Sería prematuro, y tal vez contraproducente, empezar hoy con elucubraciones de ingeniería electoral para ver cómo puede juntarse la mayoría antimacrista. Habrá que retomar un programa para la ciudad cuyas líneas generales están en el texto constitucional de 1996 y revisar críticamente la experiencia frepasista no para excluir a alguno, sino para asegurarnos de que esta vez construiremos sobre bases más sólidas. El desarrollo de los movimientos sociales que se fortalecen con las agresiones del macrismo es un requisito necesario para echar los cimientos del frente.
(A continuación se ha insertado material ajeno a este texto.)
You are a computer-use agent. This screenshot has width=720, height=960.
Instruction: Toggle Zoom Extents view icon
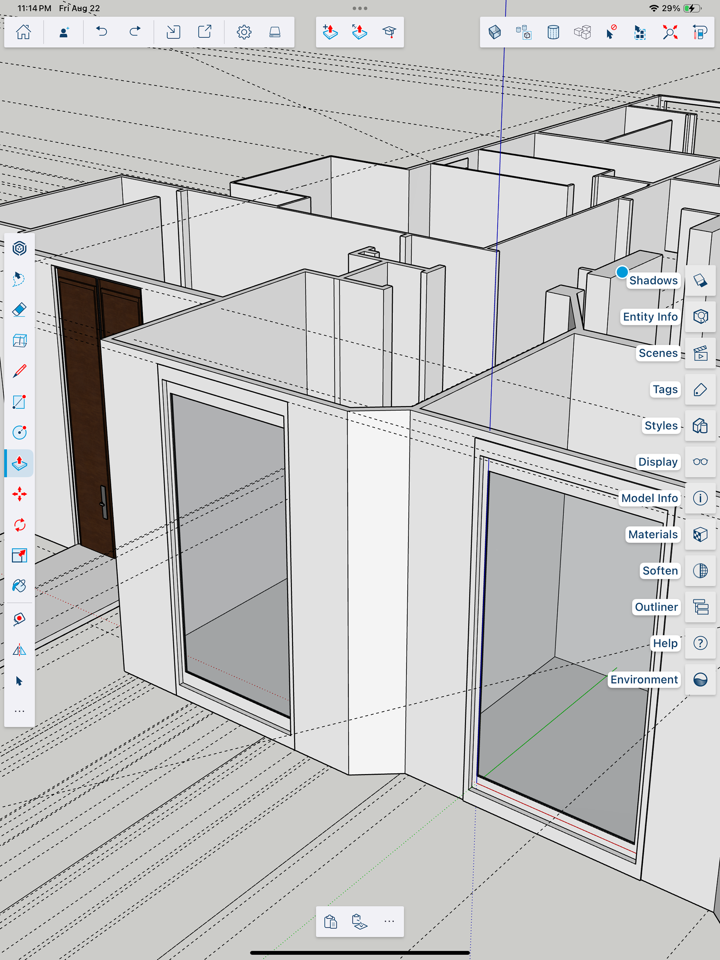(x=670, y=32)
Respetando a quienes serán nuestros aliados y convencidos por la evidencia de que para ganarle a Macri habrá que construir un espacio muy amplio, debemos –sin embargo– redoblar nuestra prédica centrada en los grandes cambios que se han producido en el país, porque eso es en definitiva lo que permite ofrecer una alternativa electoral. Buenos Aires tendrá que optar entre convertirse en el refugio de los intereses afectados por la política kichnerista o sumarse a este proceso de transformación, aportando al proyecto nacional y también enriqueciéndolo.
* Director del Centro Cultural de la Memoria Haroldo Conti; miembro de Carta Abierta.